In drilling operations it is common practice to include one or more valves connected within a pipe string to separate and control the flow of fluid between various sections of the wellbore. These valves are commonly referred to as formation isolation valves (FIV). The formation isolation valve can be constructed in numerous manners including, but not limited to, ball valves, discs, flappers and sleeves. These valves are primarily operated between an open and closed position through physical intervention, i.e. running a tool through the valve to open. To close the valve the tool string and a shifting tool are withdrawn through the formation isolation valve. The shifting tool engages a valve operator that is coupled to the valve moving the valve between the open and closed position.

It is often desired to open the FIV without physical intervention after the valve has been closed by physical intervention, such as by running a shifting tool through the FIV via a wireline, slickline, coil tubing or other tool string. Therefore, it has been shown to provide an interventionless apparatus and method for opening the FIV a single time remotely from the surface. Interventionless is defined to include apparatus and methods of actuating a downhole valve without the running of physical equipment through and/or to the operational valve. Apparatus and methods of interventionlessly operating a downhole valve a single time are described and claimed by the commonly owned United States Patents to Dinesh Patel. These patents include, U.S. Pat. Nos. 6,550,541; 6,516,886; 6,352,119; 6,041,864; 6,085,845, 6,230,807, 5,950,733; and 5,810,087, each of which is incorporated herein by reference.

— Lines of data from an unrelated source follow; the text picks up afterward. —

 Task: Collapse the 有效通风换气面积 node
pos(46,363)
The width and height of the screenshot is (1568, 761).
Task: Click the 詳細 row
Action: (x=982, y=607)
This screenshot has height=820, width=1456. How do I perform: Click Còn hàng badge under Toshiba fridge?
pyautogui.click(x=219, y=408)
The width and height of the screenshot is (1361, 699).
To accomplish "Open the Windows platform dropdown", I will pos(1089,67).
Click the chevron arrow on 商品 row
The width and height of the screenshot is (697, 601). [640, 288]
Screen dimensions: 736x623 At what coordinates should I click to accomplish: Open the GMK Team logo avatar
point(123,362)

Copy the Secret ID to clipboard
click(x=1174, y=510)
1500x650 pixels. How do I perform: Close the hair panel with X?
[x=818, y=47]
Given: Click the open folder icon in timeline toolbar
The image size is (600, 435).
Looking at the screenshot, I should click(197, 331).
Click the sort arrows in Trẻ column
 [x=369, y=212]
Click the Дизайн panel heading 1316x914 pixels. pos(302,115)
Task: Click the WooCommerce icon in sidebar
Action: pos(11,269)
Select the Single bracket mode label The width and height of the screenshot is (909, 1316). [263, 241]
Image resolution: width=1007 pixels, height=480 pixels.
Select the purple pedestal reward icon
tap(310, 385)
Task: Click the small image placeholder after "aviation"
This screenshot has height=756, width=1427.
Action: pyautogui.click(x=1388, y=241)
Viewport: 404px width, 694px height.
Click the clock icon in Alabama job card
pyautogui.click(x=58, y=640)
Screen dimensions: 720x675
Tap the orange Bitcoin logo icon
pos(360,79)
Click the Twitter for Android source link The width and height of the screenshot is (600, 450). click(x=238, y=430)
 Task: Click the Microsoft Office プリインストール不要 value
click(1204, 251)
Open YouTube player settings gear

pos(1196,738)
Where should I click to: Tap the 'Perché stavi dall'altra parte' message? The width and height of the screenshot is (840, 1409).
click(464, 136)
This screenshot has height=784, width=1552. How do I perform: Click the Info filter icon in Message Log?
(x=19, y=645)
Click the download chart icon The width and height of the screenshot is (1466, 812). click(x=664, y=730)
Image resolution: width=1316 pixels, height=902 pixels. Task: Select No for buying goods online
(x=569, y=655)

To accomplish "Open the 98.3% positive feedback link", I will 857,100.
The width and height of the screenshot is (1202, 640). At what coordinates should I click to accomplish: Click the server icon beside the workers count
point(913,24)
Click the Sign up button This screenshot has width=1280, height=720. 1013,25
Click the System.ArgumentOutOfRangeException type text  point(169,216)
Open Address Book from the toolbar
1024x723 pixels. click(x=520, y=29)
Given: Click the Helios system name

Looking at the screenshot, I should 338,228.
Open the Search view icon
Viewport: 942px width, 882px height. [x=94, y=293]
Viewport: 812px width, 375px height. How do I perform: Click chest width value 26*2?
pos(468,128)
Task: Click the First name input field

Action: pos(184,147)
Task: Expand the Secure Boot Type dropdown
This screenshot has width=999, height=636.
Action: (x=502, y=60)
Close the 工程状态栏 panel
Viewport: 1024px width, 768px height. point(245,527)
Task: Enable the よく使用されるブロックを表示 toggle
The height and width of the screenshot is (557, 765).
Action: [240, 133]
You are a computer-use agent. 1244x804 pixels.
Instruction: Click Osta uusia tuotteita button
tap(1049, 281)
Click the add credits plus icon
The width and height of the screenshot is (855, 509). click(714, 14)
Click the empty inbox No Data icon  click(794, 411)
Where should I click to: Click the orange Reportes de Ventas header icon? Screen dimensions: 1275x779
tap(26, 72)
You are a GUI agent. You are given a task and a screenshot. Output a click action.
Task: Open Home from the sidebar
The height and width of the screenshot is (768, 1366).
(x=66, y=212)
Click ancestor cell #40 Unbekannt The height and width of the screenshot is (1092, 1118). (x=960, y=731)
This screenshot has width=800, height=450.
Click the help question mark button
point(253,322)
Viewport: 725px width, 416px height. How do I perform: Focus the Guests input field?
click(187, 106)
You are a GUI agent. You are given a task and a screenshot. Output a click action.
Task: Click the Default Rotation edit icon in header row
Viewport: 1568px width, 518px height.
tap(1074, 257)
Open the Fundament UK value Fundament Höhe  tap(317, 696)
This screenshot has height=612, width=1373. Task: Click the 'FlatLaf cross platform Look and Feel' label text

Some well operations require multiple interventionless openings of the FIV. For example, opening the FIV after setting a packer, pressure testing of the tubing, perforating, flowing of a well for cleaning, and shutting in a well for a period of time.

Heretofore, there has only been the ability to actuate a FIV remotely and interventionlessly once. Therefore, the interventionless actuator can only be utilized after one operation. Further, if the single interventionless actuator fails it is required to go into the wellbore with a physical intervention to open the FIV. This inflexibility to remotely and interventionlessly open the FIV more than once or upon a failure can be catastrophic. In particular in high pressure, high temperature wells, deep water sites, remote sites and rigless completions wherein intervention with a wireline, slickline, or coiled tubing is cost prohibitive.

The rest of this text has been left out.